Varlığının yaratılışına mutlu olduğum nadir lezzetlerdendir Simit. Nam-ı diğer "gevrek". Tahmin edersiniz ki bu satırları yazan bir İzmirli :)) O zaman niye gevrek kebabı değil de simit kebabı diye soranlara da, tarif bana ait değil efendim derim. Sıradan bir cumartesi günü hiç doymayacakmışcasına kucak dolusu alınan simitleri herkes hacmi kadar tüketir ve kalanlar pazar günü elimizde patlar. Yenilerine göz kırparkeeeen ;) zihin zorlanır ve bir yerlere not edilen tarif hemen saklandığı yerden çıkarılır ve simitleri dilimleyerek işe koyulunur. Evin erkekleri bu sıcakta dışarı çıkmak zorunda kalmadığından mutlu, yeni bir lezzet dünyasıyla tanıştıklarından heyecanlı ve tabiki karınlarını doyurduklarından mütevellit huzurlular. Daha ne isterim ki..
Mümkün olduğunca elimizdeki yiyecekleri atmadan evvel değerlendirmeye çalışmalı. Şekli ne olursa olsun, dünya da gıdaların bayat hallerine bile muhtaç insanların yaşadığını unutmamalı ve israftan kaçınmalı.

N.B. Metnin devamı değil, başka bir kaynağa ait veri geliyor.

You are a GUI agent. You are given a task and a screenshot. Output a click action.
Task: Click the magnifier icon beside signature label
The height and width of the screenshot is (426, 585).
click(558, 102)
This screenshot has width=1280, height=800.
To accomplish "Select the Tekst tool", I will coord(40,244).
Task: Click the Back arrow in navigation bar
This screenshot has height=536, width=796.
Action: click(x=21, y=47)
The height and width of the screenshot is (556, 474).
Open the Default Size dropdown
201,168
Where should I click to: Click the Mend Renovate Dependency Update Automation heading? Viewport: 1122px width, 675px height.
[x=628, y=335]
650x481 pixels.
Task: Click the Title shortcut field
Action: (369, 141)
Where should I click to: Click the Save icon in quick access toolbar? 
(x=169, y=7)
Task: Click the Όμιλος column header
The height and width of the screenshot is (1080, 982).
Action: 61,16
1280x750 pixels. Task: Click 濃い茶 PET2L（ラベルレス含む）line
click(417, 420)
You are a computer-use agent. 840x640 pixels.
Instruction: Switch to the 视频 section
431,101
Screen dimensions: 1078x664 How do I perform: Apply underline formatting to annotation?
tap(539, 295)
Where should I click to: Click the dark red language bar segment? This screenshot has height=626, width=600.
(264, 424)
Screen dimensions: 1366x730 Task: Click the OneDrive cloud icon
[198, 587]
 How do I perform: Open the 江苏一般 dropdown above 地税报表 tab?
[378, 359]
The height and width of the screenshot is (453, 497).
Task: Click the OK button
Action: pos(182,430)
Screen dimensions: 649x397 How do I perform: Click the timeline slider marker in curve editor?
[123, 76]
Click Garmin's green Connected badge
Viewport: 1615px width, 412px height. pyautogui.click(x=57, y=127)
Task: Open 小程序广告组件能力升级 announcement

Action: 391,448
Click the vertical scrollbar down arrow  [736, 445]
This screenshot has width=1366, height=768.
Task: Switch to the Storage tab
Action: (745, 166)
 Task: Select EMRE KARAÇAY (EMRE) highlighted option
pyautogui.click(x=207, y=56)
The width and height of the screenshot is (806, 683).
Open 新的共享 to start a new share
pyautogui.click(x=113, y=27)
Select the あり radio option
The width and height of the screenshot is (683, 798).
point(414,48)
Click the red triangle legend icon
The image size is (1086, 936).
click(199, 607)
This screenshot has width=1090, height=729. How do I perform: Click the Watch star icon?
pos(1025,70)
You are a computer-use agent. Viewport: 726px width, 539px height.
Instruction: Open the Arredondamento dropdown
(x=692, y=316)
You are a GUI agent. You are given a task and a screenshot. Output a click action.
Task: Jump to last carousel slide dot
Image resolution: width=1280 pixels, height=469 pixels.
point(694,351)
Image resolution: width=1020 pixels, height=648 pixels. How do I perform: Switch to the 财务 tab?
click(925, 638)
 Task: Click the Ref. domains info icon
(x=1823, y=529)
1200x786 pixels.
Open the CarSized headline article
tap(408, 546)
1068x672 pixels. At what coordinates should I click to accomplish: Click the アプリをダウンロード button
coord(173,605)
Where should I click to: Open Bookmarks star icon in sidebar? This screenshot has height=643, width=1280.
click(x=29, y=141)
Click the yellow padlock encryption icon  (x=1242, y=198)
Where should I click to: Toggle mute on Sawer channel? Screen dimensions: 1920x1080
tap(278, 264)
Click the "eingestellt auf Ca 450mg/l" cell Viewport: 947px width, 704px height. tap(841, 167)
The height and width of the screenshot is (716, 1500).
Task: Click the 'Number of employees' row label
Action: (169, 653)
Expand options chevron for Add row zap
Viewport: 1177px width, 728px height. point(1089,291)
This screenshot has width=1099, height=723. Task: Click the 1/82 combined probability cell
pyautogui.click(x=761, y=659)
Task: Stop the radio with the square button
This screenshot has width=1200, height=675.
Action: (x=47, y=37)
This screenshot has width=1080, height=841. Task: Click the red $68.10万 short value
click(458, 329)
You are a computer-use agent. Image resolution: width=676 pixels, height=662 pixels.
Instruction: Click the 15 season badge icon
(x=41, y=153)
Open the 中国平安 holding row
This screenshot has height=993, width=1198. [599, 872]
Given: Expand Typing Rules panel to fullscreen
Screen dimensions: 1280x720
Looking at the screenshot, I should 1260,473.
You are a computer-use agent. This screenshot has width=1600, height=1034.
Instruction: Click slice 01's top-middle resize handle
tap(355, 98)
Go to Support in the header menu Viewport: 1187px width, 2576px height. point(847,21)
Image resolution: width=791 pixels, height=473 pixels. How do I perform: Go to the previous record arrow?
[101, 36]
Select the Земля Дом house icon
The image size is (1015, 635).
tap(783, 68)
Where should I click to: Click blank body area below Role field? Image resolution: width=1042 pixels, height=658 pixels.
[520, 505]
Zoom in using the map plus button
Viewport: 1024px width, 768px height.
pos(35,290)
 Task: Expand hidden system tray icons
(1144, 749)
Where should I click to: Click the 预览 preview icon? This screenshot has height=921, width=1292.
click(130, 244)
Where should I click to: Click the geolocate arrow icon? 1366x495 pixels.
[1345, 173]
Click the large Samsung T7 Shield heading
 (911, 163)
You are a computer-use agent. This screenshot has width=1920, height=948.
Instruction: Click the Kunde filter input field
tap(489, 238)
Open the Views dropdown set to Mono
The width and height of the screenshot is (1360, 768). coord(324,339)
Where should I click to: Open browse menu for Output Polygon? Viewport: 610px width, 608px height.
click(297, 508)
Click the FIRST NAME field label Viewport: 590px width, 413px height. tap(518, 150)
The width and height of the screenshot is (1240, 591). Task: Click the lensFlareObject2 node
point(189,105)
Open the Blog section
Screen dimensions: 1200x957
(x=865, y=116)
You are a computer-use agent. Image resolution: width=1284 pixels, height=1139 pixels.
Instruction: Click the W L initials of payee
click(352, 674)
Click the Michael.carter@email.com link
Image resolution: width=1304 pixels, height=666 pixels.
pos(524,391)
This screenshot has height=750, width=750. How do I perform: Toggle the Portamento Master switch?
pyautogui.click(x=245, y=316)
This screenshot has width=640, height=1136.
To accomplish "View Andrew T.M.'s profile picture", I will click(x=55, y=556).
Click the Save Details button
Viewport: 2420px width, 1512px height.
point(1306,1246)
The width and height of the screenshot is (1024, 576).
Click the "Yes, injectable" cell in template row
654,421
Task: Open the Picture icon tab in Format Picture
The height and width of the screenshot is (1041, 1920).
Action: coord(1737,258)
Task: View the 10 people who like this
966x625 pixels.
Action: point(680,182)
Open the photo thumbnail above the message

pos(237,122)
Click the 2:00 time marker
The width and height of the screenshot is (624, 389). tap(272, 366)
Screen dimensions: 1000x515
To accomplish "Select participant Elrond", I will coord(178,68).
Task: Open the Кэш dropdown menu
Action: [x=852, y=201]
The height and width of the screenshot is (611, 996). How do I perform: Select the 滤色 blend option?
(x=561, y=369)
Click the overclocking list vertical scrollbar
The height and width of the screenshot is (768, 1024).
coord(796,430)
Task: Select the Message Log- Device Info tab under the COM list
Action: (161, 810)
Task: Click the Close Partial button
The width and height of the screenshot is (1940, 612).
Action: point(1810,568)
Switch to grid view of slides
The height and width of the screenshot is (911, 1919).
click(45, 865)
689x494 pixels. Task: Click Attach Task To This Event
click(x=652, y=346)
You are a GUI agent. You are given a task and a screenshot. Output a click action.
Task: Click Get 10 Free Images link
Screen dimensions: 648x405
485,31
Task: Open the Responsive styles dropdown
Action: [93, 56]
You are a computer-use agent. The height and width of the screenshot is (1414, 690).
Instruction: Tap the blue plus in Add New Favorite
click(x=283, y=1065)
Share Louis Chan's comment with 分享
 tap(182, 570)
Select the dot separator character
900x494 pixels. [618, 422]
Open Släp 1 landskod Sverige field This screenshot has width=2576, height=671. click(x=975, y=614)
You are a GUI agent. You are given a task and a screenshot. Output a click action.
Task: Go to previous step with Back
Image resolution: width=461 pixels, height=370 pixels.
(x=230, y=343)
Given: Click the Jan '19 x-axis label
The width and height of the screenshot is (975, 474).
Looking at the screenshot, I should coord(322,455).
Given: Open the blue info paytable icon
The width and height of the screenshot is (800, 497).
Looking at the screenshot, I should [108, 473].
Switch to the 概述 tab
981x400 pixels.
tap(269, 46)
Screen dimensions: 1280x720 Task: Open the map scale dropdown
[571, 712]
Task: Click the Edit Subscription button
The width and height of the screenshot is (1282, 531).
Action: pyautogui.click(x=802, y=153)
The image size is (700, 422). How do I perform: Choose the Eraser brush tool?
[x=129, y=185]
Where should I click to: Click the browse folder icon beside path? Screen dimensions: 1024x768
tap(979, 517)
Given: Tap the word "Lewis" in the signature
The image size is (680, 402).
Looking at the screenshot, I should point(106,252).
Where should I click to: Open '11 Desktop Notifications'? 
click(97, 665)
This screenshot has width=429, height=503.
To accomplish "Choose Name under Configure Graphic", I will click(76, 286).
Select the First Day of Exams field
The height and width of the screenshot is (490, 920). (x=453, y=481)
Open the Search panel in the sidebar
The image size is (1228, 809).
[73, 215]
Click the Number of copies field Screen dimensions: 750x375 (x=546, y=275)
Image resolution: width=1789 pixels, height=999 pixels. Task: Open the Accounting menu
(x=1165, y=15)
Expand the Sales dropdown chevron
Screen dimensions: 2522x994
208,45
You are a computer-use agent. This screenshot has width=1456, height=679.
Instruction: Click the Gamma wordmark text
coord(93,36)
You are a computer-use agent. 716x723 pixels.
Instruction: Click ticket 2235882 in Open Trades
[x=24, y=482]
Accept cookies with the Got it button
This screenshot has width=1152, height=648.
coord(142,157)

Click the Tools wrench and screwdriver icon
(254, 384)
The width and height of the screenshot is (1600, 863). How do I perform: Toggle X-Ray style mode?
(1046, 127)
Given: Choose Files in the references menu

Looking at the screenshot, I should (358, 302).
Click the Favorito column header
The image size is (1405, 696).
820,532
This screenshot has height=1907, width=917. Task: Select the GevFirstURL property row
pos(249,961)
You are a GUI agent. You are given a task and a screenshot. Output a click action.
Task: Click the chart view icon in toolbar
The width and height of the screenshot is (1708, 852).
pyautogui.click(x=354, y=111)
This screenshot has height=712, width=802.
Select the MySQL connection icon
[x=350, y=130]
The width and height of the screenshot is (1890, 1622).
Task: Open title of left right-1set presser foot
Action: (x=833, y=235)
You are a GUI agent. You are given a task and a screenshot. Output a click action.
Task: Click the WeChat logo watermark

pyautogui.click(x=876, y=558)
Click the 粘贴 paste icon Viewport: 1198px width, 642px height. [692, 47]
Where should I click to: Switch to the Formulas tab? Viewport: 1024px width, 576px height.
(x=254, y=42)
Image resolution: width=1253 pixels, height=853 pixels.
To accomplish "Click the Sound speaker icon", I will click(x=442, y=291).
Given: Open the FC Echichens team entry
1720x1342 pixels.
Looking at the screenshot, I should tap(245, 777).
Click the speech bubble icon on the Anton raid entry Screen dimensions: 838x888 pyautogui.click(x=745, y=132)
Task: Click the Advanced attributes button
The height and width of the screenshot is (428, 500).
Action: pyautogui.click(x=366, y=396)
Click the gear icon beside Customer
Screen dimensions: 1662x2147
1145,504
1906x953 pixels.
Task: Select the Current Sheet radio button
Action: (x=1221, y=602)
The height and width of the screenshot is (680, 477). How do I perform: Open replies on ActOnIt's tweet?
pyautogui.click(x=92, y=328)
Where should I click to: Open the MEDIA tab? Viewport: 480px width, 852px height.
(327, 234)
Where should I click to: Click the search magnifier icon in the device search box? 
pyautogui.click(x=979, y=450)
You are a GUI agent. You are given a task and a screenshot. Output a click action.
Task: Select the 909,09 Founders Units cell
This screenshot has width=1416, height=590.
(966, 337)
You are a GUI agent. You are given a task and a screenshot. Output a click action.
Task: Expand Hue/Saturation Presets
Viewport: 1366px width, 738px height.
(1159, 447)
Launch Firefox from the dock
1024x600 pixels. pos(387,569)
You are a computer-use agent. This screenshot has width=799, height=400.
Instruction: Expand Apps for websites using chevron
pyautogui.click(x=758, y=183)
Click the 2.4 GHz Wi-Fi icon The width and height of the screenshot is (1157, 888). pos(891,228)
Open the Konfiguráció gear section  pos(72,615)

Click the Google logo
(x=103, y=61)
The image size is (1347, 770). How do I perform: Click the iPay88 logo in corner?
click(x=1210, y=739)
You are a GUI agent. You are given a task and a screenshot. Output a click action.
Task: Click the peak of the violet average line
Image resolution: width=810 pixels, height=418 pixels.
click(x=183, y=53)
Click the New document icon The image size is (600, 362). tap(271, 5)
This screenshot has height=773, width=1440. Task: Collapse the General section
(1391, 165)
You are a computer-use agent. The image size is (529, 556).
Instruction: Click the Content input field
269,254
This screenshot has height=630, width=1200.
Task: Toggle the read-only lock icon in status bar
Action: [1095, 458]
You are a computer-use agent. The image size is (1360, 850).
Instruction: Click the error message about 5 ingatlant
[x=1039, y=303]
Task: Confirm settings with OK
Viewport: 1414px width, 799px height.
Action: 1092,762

Ya da kalan ekmek, gevrek, yemek her ne ise, hazır tavuk veya et bulyonu sulandırıp ekmekleri ıslatarak, dışarıdaki dört ayaklı canlılarımızın karnını doyurarak, yaşamalarına fırsat vermeli. Ve tabiki bir kap su lütfen!!!
Bunlar naçizane birkaç tavsiye güzel insanlar. Tarif için umutsepetim.com yazarı Zeliha'ya çok teşekkürler ve sevgiler...
Malzemeler:
2 adet bayat simit,
2 yumurta,
2 çorba kaşığı zeytinyağı,
Sucuk dilimleri,
Kırmızı biber,
1 çorba kaşığı tereyeğı,
1 çay bardağı rendelenmiş kaşar peyniri,
Tuz.
Yapılışı;
Yumurtaları
tuz ile iyice çırpın. Üzerine zeytinyağı ile birlikte ince dilimlenmiş
simitleri ekleyip karıştırın ve karışımı fırın tepsisine alın.
Dilerseniz tek kişilik güveç kaplarına paylaştırır ya da benim gibi orta
boy bir fırın kabına tüm malzemeyi yerleştirirsiniz ;) Üzerine ince
dilimlediğimiz sucuk ve biberleri ekleyin. 1 kaşık tereyağını parçalar
halinde koyun, rendelenmiş kaşarı da üzerine serpiştirip, önceden
ısıtılmış 200 derece fırında kızarana kadar pişirin.